Illegal Immigrant Charged as Suspected Serial Killer of Elderly Women
A 46-year-old illegal immigrant is facing charges related to the deaths of 12 elderly women in the Dallas, Texas, area over the past three years.
Billy Chemirmir was recently indicted in the deaths of 11 women in Dallas and Collin counties.
Chemirmir, who has been charged with being in the U.S. illegally, was already in the Dallas County Jail on charges that he killed an 81-year-old Dallas woman in 2018 and attempted to kill two women in Collin County, according to the Dallas Morning News.
A Kenyan national, Chemirmir is being held on $9.1 million bail and also has an immigration hold.
The youngest of his alleged victims was 75; the oldest was 92.
Police began to focus on Chemirmir last year after two women — one in Plano and one in Frisco — reported attempts on their lives.
Plano Police Chief Gregory Rushin, in discussing the attack that took place in his community, said that Chemirmir allegedly “told the victim, ‘go to bed and don’t fight me.’ She complied and the suspect put a pillow over her face, causing her to lose consciousness, and he then stole her jewelry,” according to the Fort Worth Star-Telegram.
The woman survived the attack and said a jewelry box of hers was taken.
Police then began to tail Chemirmir, who was already a person of interest in the police investigation of a suspicious person at a senior citizen residential complex.
During that surveillance, Chemirmir is alleged to have disposed of a jewelry box belonging to Lu Thi Harris, 81, a Dallas woman who was found dead in her home.
Police said that in the Frisco incident, the 93-year-old woman who was attacked told police she began praying when her attacker tried to smother her with a pillow because she thought she was going to die.
Police said Chemirmir is suspected of pretending to be a maintenance worker to gain access to the assisted living facility where the woman lived, KXAS reported.
At the time of his initial arrest, Rushin said Chemirmir — who also used the alias Benjamin Koitaba — used his health care experience “to his advantage in targeting and exploiting seniors, some of the most vulnerable people in our community.” After his arrest, authorities began to review other suspicious deaths of elderly women in the Dallas area to see if they could be linked to Chemirmir.
Phillip Hayes, the attorney representing Chemirmir on his original charges, said the latest indictments “came out of the blue and I don’t have any information on them yet.”
He said his client “has denied it since Day One” that he played any role in Harris’ death.
“They have circumstantial evidence that puts him in the area but that’s as far as the evidence goes,” Hayes said.
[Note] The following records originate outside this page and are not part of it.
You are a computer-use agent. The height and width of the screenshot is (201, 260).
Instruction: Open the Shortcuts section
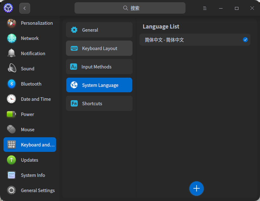click(x=99, y=104)
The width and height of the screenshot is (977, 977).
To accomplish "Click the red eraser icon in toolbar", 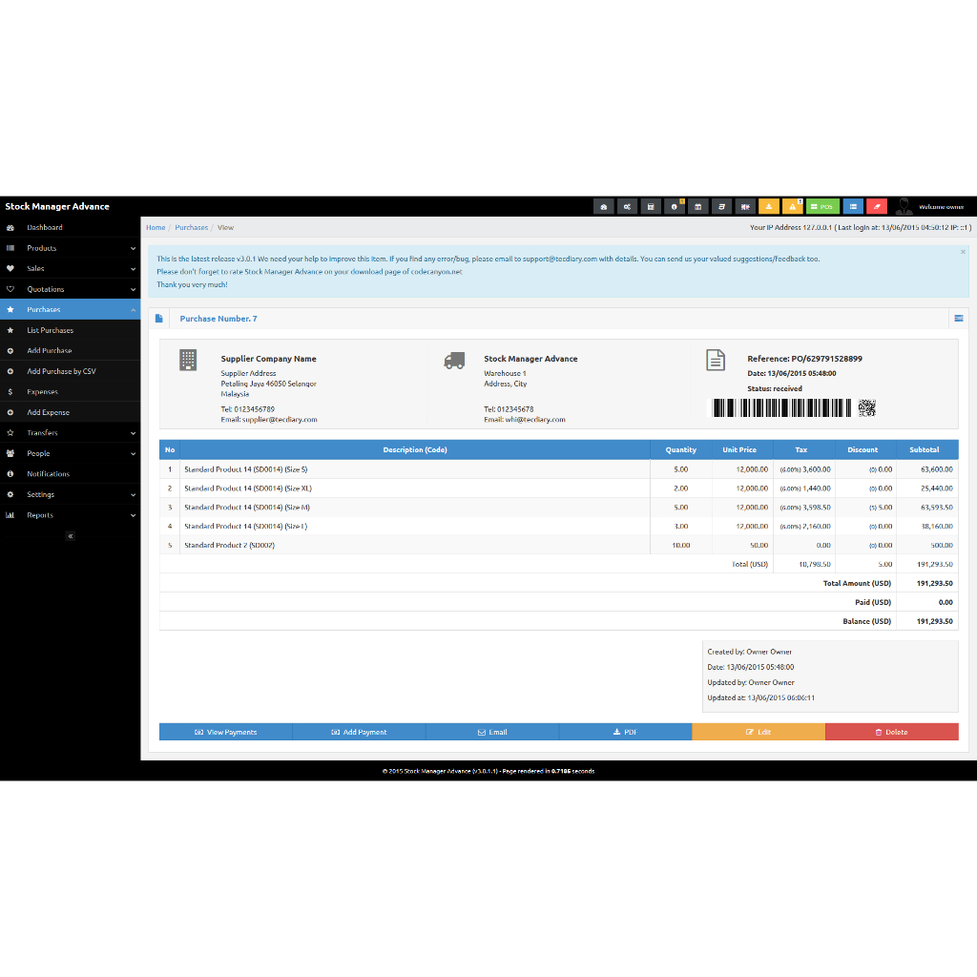I will click(x=876, y=206).
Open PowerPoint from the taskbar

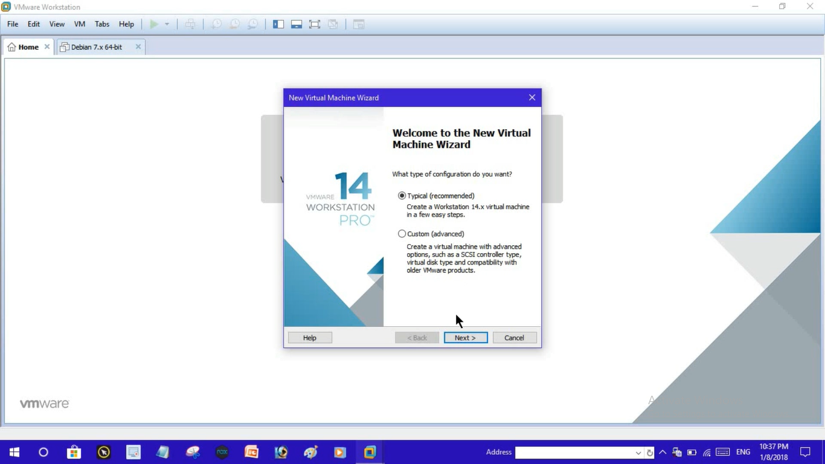tap(251, 452)
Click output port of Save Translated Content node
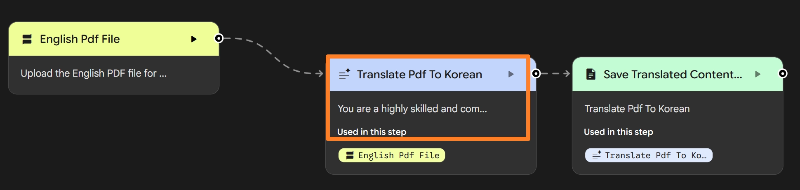Viewport: 800px width, 190px height. click(782, 73)
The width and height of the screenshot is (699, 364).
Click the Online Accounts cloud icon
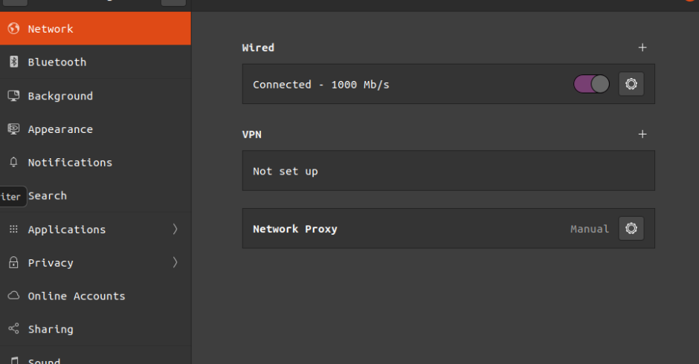point(13,296)
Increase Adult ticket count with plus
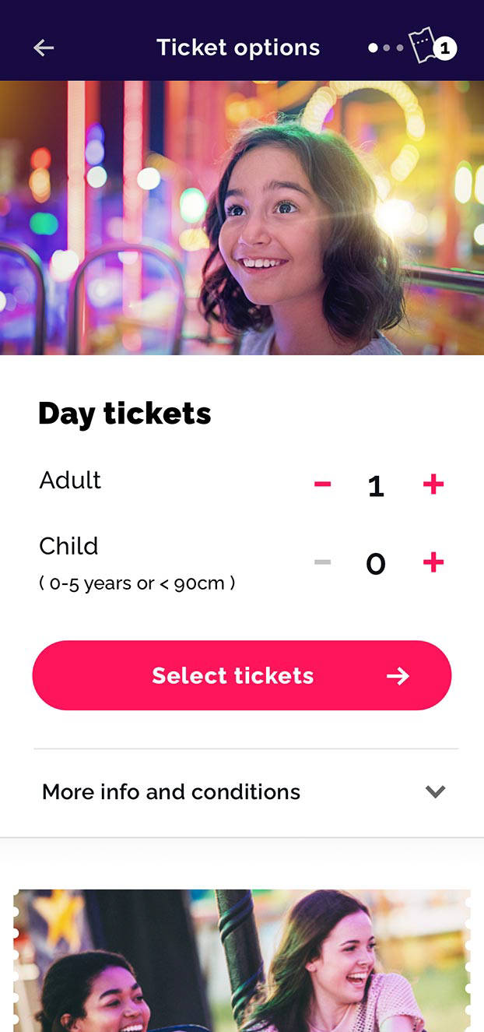484x1032 pixels. tap(433, 484)
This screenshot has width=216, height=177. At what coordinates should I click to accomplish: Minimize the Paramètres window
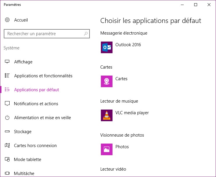coord(182,5)
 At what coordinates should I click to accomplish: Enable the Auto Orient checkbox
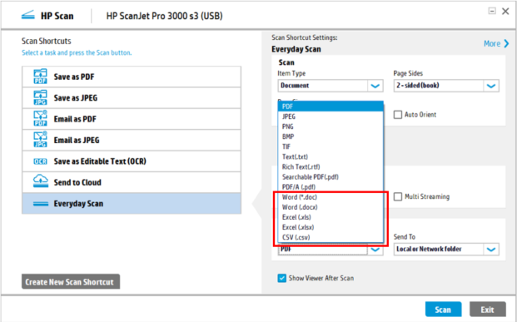(x=398, y=115)
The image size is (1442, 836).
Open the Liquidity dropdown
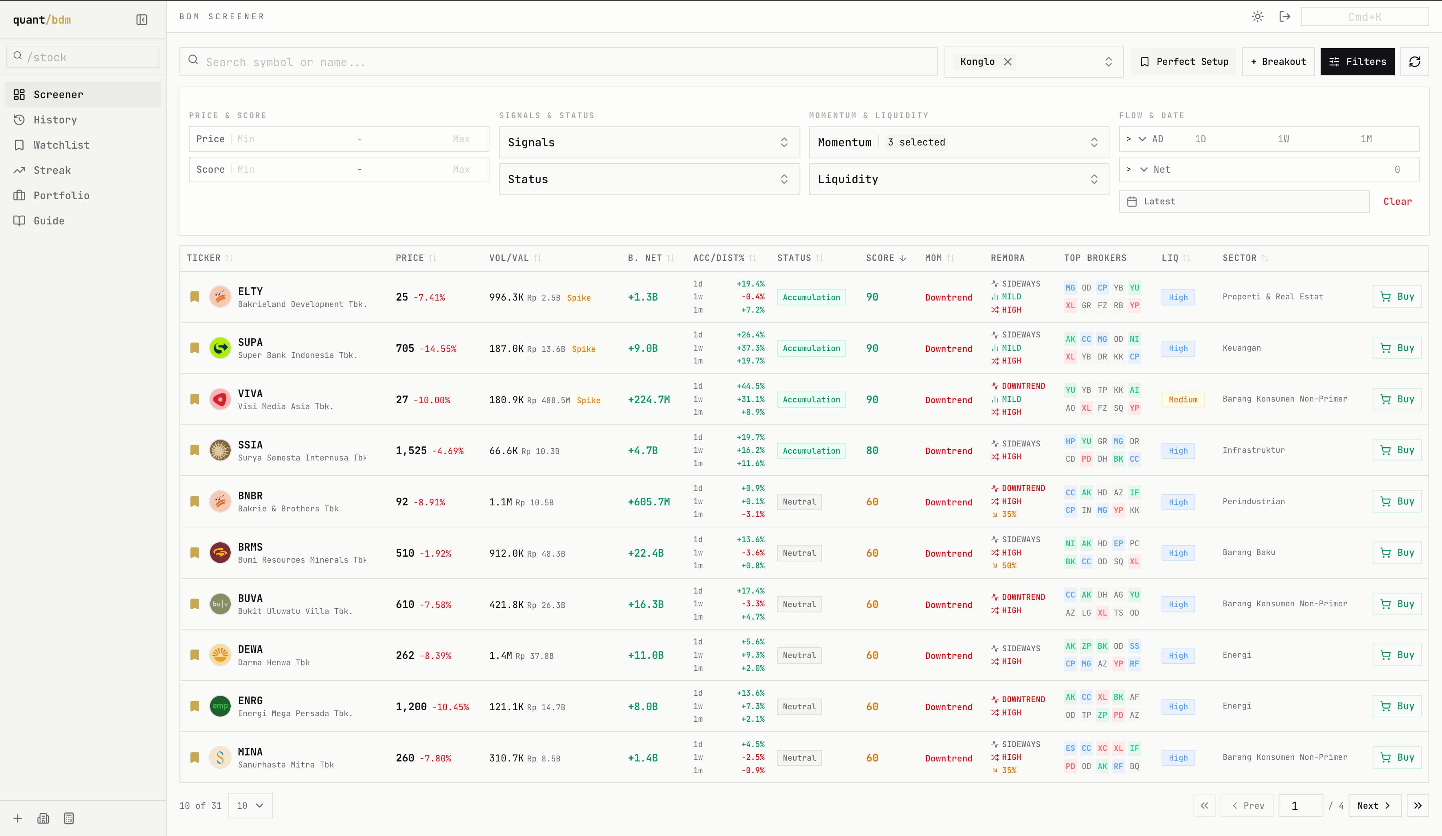point(958,179)
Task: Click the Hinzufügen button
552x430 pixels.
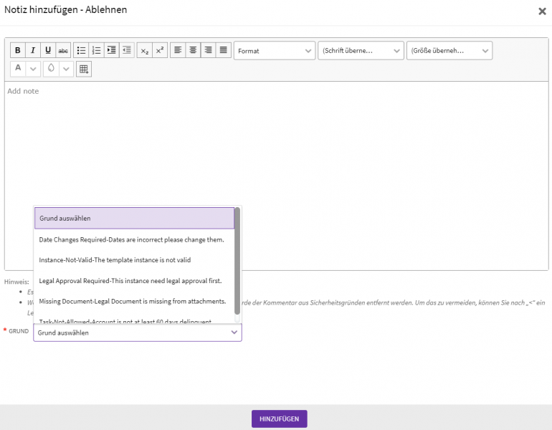Action: pos(279,419)
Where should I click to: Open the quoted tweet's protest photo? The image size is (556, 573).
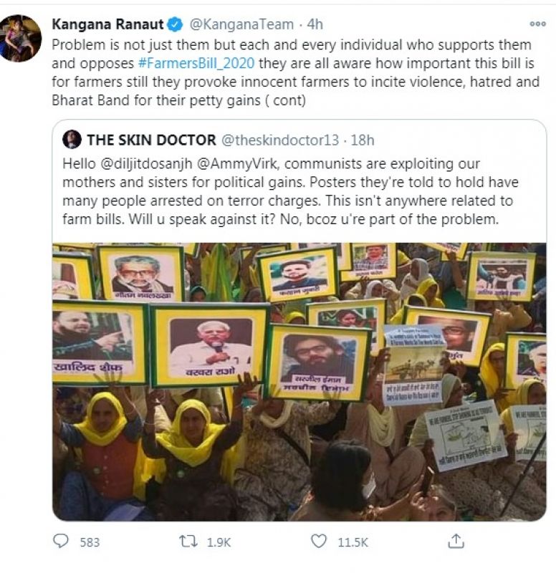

As the charges against Chemirmir move forward, families of some of his alleged victims are suing the assisted living facilities where their relatives resided, claiming the facilities failed to adequately protect the women who were killed.
“This guy should’ve been detected but wasn’t,” said Richard Arnold, an attorney representing the family of Doris Gleason, 92, who was killed Oct. 29, 2016, in Dallas.
“In our case, they had him just wandering around the apartment for three hours.”